On 8 October 2017 at 11:32, Philip Oakley <philipoak...@iee.org> wrote:
> From: "Martin Ågren" <martin.ag...@gmail.com>
>
>> We currently build an error message like "entry is a %s, not a commit",
>> where the placeholder will be replaced with "blob", "tag" or "tree".
>> Apart from those three placeholder words not being translated, in some
>> languages it might be awkward or impossible to ensure a grammatically
>> correct end result.
...
>>  default:
>> - die(_("submodule entry '%s' (%s) is a %s, not a commit"),
>> -     cb->path, oid_to_hex(oid), typename(type));
>> + die(_("submodule entry '%s' (%s) is not a commit"),
>> +     cb->path, oid_to_hex(oid));
>
> Bikeshed,
> maybe:
> "submodule entry '%s' (%s) is not a commit. It is a %s"
> This puts the two parts in separate sentences?
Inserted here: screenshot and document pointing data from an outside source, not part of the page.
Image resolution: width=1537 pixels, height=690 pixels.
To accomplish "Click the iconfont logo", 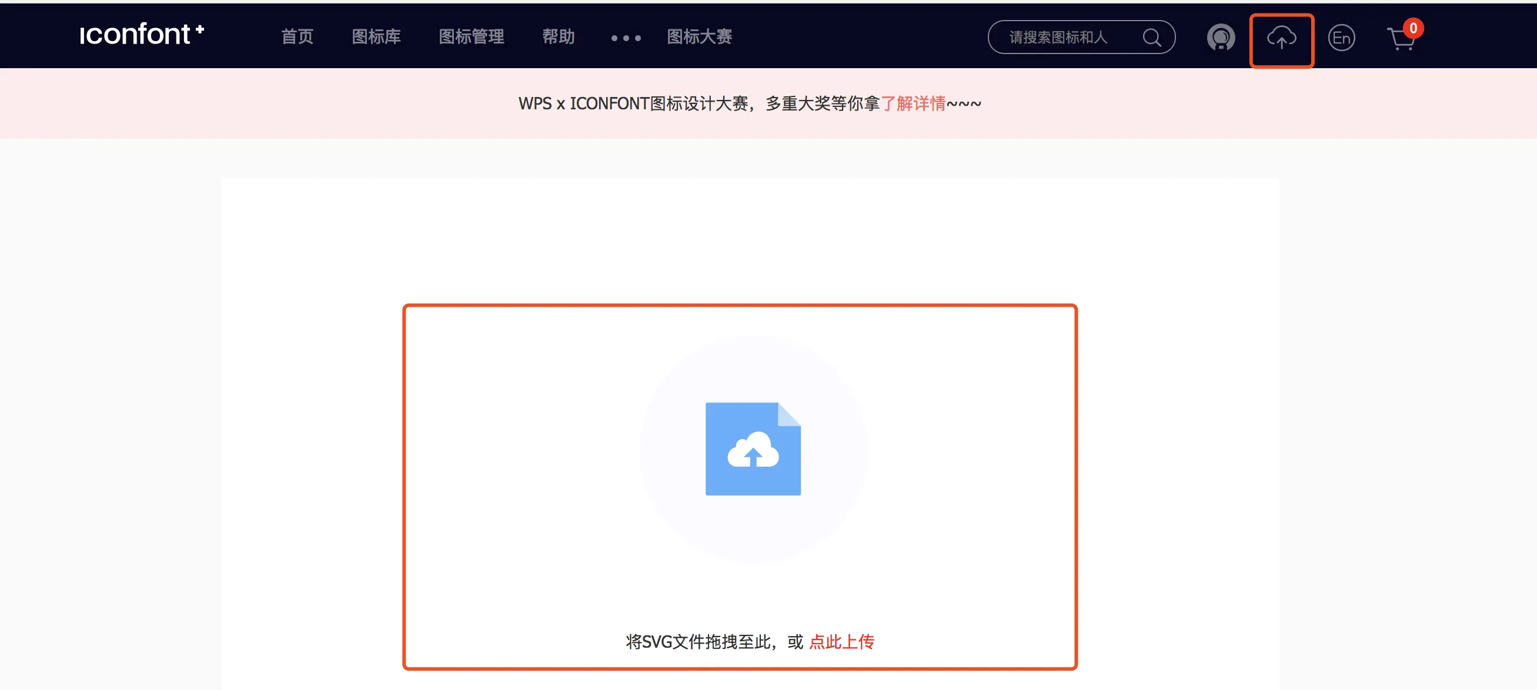I will [143, 35].
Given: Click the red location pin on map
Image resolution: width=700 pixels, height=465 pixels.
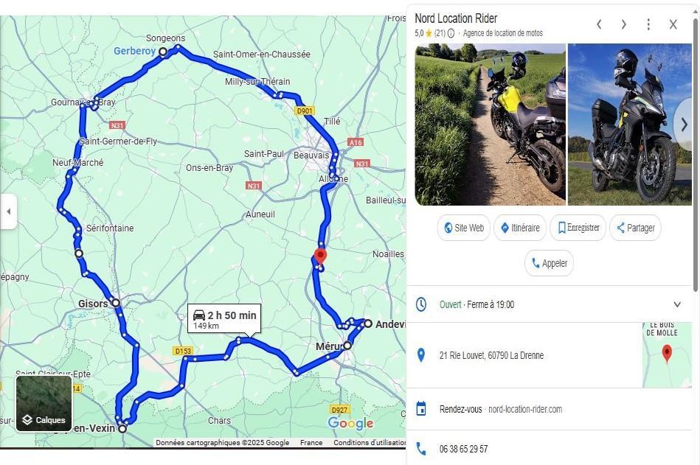Looking at the screenshot, I should point(320,256).
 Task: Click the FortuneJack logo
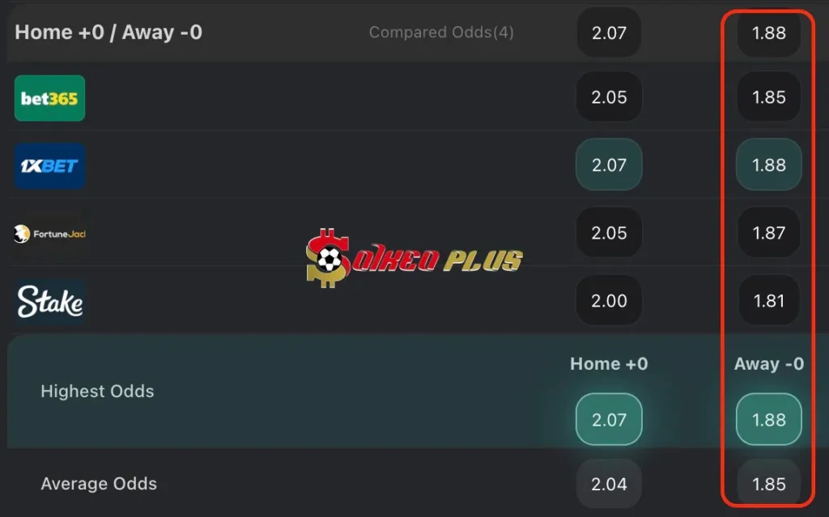49,234
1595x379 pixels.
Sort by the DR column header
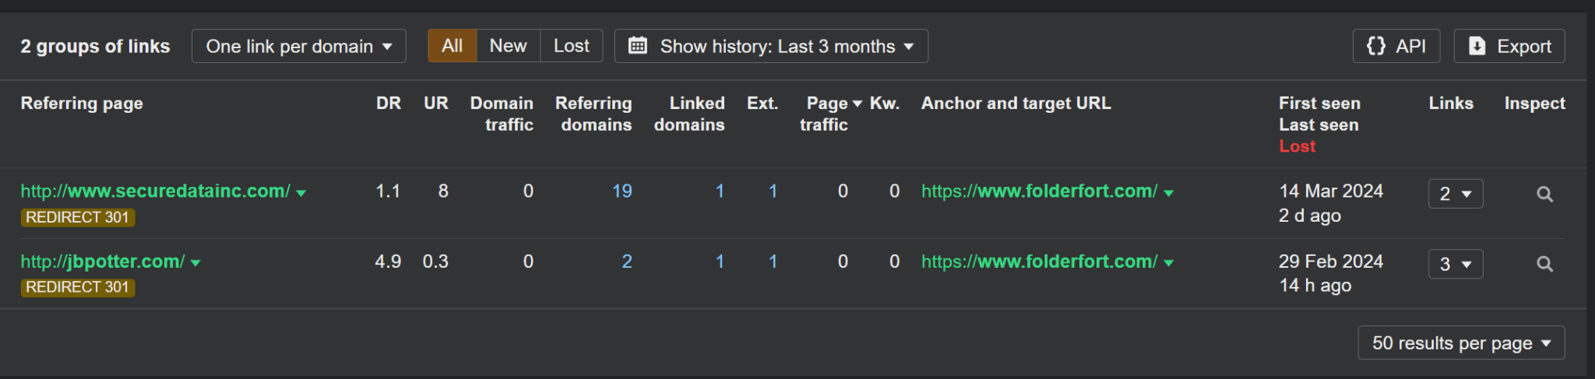388,104
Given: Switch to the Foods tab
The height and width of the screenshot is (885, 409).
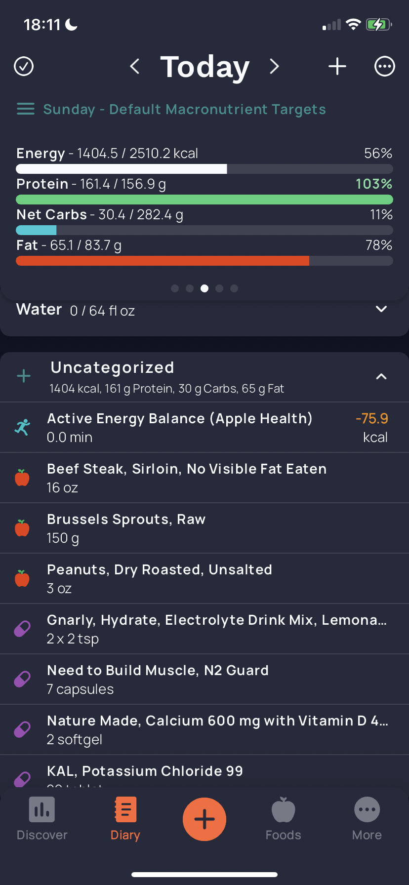Looking at the screenshot, I should [283, 819].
I'm not doing the Swedish translation, but if I did, I would find this
just as hard to translate as the original. There are two problems here.
The first is "blob"/"tag"/"tree". "Blob" is already used in the Swedish
translation, but "tag" should be "tagg" and "tree" should be "träd"
(IMHO).

The second problem is that even if all three words were valid Swedish
words, then (IMHO) using "en %s" instead of "a %s" would be needed to
make sense with "en blob" and "en tag", but it wouldn't work with "en
tree" which should arguably be "ett tree". (But to be clear, seeing any
of "en tree" and "ett tree" makes me shiver.)

I should perhaps have been clearer that grammatical problems might arise
from the "a". (It's more or less by chance that it works in English in
the first place. Luckily there is no type "aardvark", "index" or
"other".) But I wouldn't be surprised if there's a language out there
where "a" is not a problem, but something else is.

It just occurred to me that one approach would be something like "... is
of type '%s', not 'commit'" where "commit" should not be translated and
%s would be one of "blob", "tag" and "tree". That would be sort of in
line with what `git cat-file` does, but not quite. In cat-file it seems
natural because it's about the command-line argument, here it's in an
error string and seems a bit awkward.